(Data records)
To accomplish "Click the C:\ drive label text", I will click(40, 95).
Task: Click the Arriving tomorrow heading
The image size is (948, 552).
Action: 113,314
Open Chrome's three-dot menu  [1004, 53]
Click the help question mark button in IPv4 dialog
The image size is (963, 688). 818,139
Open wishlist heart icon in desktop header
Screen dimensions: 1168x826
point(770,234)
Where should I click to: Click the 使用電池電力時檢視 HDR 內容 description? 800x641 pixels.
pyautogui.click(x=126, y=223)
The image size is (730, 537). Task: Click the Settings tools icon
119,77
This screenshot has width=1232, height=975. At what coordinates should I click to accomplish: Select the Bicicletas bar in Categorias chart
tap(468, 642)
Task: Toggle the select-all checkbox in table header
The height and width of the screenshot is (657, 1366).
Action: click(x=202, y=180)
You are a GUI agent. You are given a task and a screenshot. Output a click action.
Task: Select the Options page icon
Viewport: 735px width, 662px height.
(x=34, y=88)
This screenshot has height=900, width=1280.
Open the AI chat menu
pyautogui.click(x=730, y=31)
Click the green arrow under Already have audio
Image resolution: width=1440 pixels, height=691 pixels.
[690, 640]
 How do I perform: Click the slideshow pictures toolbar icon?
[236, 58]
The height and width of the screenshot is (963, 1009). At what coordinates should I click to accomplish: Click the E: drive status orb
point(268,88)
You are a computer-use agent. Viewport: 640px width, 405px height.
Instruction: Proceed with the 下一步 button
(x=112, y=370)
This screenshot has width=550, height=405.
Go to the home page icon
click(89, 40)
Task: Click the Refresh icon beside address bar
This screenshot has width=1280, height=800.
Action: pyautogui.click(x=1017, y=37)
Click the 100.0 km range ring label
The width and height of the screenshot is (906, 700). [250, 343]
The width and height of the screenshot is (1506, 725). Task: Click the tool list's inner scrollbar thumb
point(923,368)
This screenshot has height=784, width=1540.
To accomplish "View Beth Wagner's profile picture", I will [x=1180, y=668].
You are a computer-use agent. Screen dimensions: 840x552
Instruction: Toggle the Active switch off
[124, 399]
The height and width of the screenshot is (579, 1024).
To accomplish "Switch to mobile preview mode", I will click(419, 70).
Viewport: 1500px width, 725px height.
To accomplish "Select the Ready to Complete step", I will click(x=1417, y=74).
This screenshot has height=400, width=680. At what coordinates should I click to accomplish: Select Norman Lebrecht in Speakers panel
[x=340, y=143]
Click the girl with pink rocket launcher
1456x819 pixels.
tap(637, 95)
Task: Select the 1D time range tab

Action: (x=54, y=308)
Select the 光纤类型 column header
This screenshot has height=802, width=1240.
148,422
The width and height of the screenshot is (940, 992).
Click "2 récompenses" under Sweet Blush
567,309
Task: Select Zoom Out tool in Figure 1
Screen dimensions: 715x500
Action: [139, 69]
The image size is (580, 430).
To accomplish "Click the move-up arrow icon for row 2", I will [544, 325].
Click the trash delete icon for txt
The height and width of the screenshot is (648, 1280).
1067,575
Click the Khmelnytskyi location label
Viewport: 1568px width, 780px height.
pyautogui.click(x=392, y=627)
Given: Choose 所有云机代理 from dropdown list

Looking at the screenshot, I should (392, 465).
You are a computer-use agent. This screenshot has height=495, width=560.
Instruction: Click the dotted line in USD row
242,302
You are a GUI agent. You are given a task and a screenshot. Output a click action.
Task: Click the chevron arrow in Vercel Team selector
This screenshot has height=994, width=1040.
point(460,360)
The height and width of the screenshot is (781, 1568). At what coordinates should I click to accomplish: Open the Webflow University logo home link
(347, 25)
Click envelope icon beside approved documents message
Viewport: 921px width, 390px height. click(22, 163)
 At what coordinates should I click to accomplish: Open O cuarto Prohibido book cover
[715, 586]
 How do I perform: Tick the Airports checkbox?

* [TASK TO COMPLETE]:
The entries are to be transcribed exactly, each line in full.

* [OUTPUT FOR THIS EXERCISE]:
To accomplish "Click the C:\ drive label text", I will click(40, 95).
Task: Click the Arriving tomorrow heading
The image size is (948, 552).
Action: 113,314
Open Chrome's three-dot menu  [1004, 53]
Click the help question mark button in IPv4 dialog
The image size is (963, 688). 818,139
Open wishlist heart icon in desktop header
Screen dimensions: 1168x826
point(770,234)
Where should I click to: Click the 使用電池電力時檢視 HDR 內容 description? 800x641 pixels.
pyautogui.click(x=126, y=223)
The image size is (730, 537). Task: Click the Settings tools icon
119,77
This screenshot has width=1232, height=975. At what coordinates should I click to accomplish: Select the Bicicletas bar in Categorias chart
tap(468, 642)
Task: Toggle the select-all checkbox in table header
The height and width of the screenshot is (657, 1366).
Action: click(x=202, y=180)
You are a GUI agent. You are given a task and a screenshot. Output a click action.
Task: Select the Options page icon
Viewport: 735px width, 662px height.
(x=34, y=88)
This screenshot has height=900, width=1280.
Open the AI chat menu
pyautogui.click(x=730, y=31)
Click the green arrow under Already have audio
Image resolution: width=1440 pixels, height=691 pixels.
[690, 640]
 How do I perform: Click the slideshow pictures toolbar icon?
[236, 58]
The height and width of the screenshot is (963, 1009). At what coordinates should I click to accomplish: Click the E: drive status orb
point(268,88)
You are a computer-use agent. Viewport: 640px width, 405px height.
Instruction: Proceed with the 下一步 button
(x=112, y=370)
This screenshot has width=550, height=405.
Go to the home page icon
click(89, 40)
Task: Click the Refresh icon beside address bar
This screenshot has width=1280, height=800.
Action: pyautogui.click(x=1017, y=37)
Click the 100.0 km range ring label
The width and height of the screenshot is (906, 700). [250, 343]
The width and height of the screenshot is (1506, 725). Task: Click the tool list's inner scrollbar thumb
point(923,368)
This screenshot has height=784, width=1540.
To accomplish "View Beth Wagner's profile picture", I will [x=1180, y=668].
You are a computer-use agent. Screen dimensions: 840x552
Instruction: Toggle the Active switch off
[124, 399]
The height and width of the screenshot is (579, 1024).
To accomplish "Switch to mobile preview mode", I will click(419, 70).
Viewport: 1500px width, 725px height.
To accomplish "Select the Ready to Complete step", I will click(x=1417, y=74).
This screenshot has height=400, width=680. At what coordinates should I click to accomplish: Select Norman Lebrecht in Speakers panel
[x=340, y=143]
Click the girl with pink rocket launcher
1456x819 pixels.
tap(637, 95)
Task: Select the 1D time range tab

Action: (x=54, y=308)
Select the 光纤类型 column header
This screenshot has height=802, width=1240.
148,422
The width and height of the screenshot is (940, 992).
Click "2 récompenses" under Sweet Blush
567,309
Task: Select Zoom Out tool in Figure 1
Screen dimensions: 715x500
Action: [139, 69]
The image size is (580, 430).
To accomplish "Click the move-up arrow icon for row 2", I will [544, 325].
Click the trash delete icon for txt
The height and width of the screenshot is (648, 1280).
1067,575
Click the Khmelnytskyi location label
Viewport: 1568px width, 780px height.
pyautogui.click(x=392, y=627)
Given: Choose 所有云机代理 from dropdown list

Looking at the screenshot, I should (392, 465).
You are a computer-use agent. This screenshot has height=495, width=560.
Instruction: Click the dotted line in USD row
242,302
You are a GUI agent. You are given a task and a screenshot. Output a click action.
Task: Click the chevron arrow in Vercel Team selector
This screenshot has height=994, width=1040.
point(460,360)
The height and width of the screenshot is (781, 1568). At what coordinates should I click to accomplish: Open the Webflow University logo home link
(347, 25)
Click envelope icon beside approved documents message
Viewport: 921px width, 390px height. click(22, 163)
 At what coordinates should I click to accomplish: Open O cuarto Prohibido book cover
[715, 586]
 How do I perform: Tick the Airports checkbox?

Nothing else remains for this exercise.